Here’s what Wood says about it.
In discussing defense against hostile aircraft with a number of officers of the French air force at one of the aerodromes, in November, 1917, I suggested that experiments be made with shells containing a coil of steel piano wire — the shells to be constructed like the “parachute bomb” in pyrotechnics. One end of the coil was to be attached to the base of the shell and the other to a small silk parachute packed in the nose. On explosion the base would be driven downward, unwinding the coil of wire, while the parachute would open and drift along with the long strand of wire dangling below, like the spider that spins a long thread into the breeze, and then floats away carried by his thread. I also suggested this at one of the meetings of the Bureau of Inventions in Paris, calling it the “spider shell”, but nothing appears to have been done with the idea at the time. After the war I alluded to it in a number of public lectures on the relation of scientific research to warfare. Several paper patents appear to have been taken out by various parties in the interval between the two world wars. According to press accounts the wire strands used in the present war were not provided with parachutes and would fall rapidly.

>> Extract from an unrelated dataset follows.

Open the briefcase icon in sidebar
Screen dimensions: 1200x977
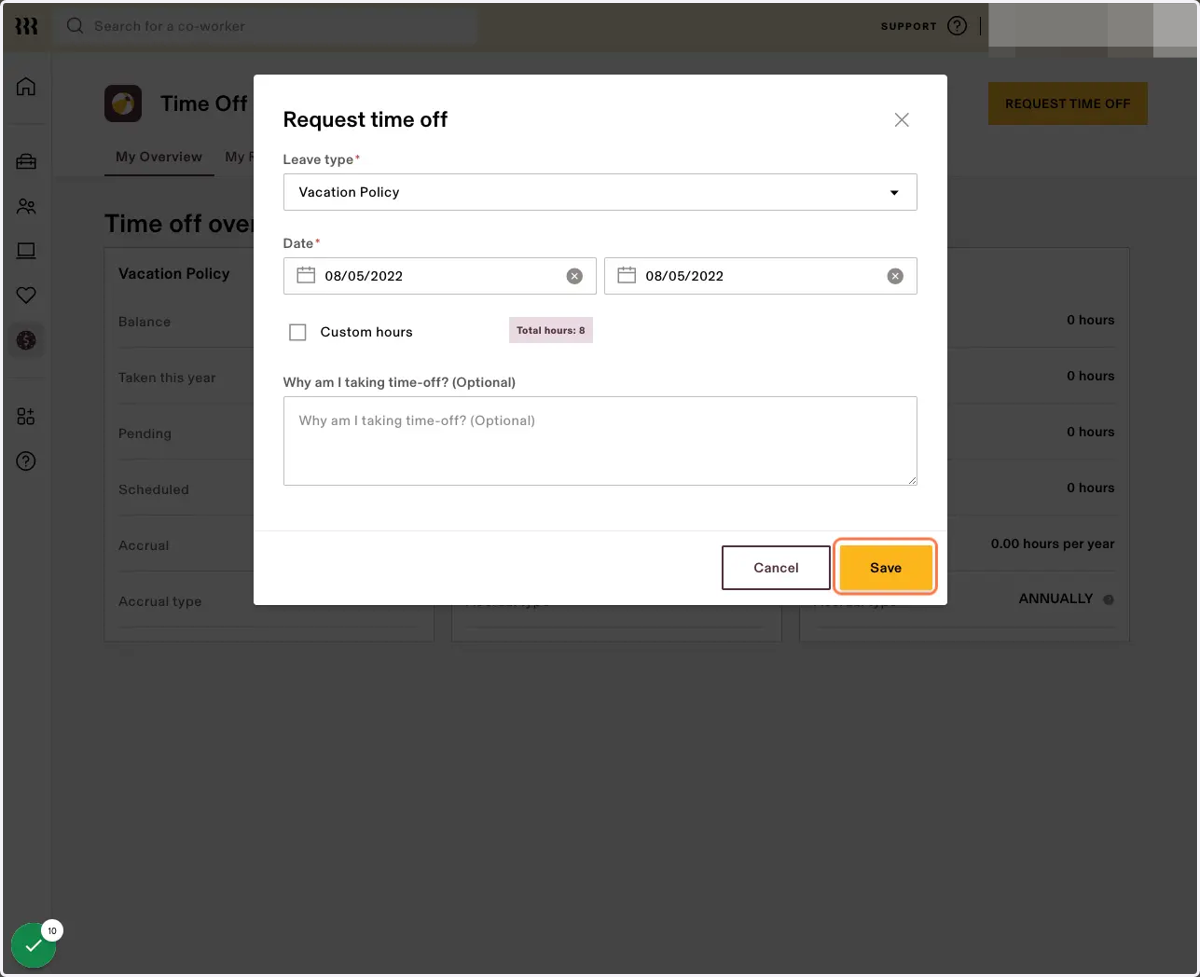point(26,161)
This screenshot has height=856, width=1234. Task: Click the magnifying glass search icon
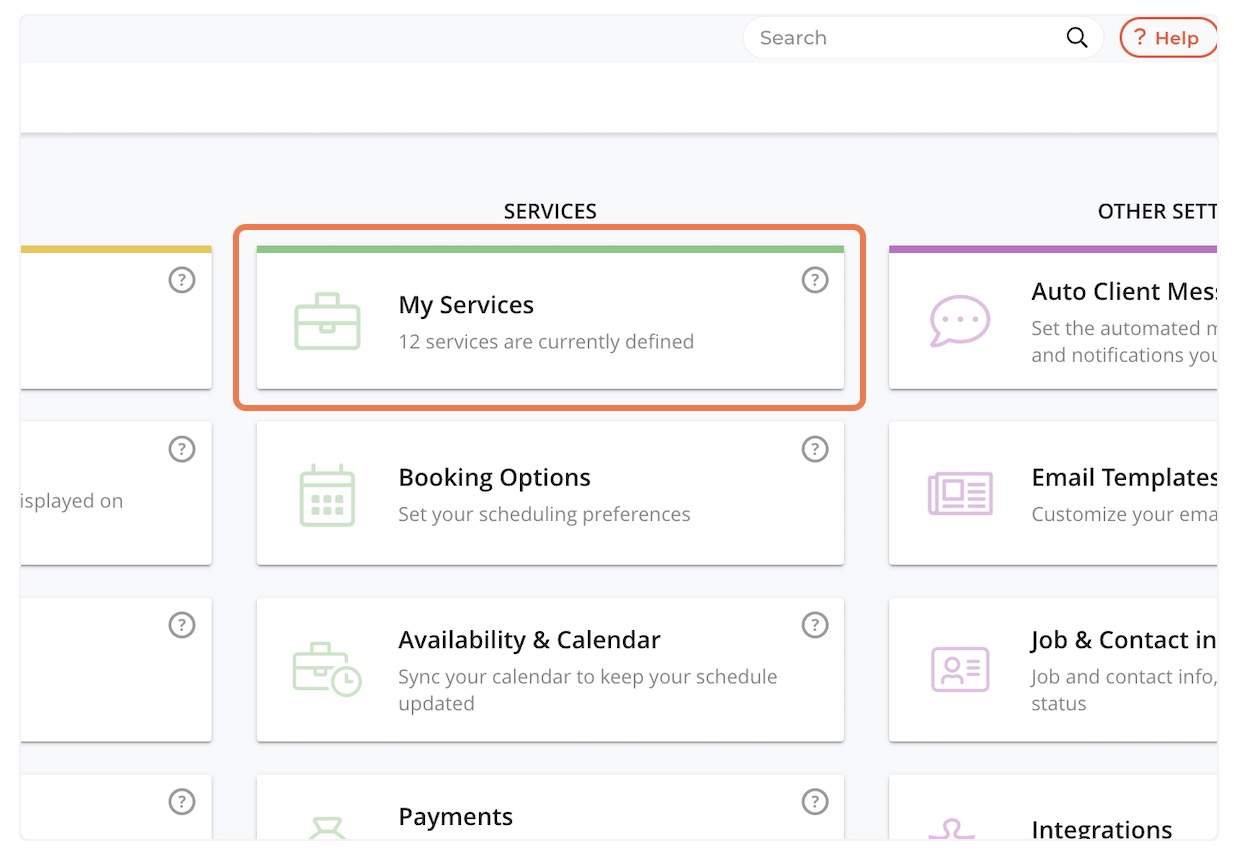pos(1076,38)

During all this hectic time, while Wood was inventing war gadgets and later, when we went in, pulling every possible human wire to get into uniform and actual service “over there”, he wasn’t neglecting his purely scientific work.
In the early part of the summer of 1916, he was busy in East Hampton developing a new filter for the photography of the planets by ultraviolet light, which he planned to use with the great sixty-inch reflecting telescope of the Mount Wilson Observatory in California. The filter consisted of a cell made by covering the ends of a short section cut from a square glass bottle with plates of “uriol” glass. This cell was filled with bromine vapor, which he had found to be transparent to ultraviolet light but opaque to all other rays capable of acting on the photographic plate.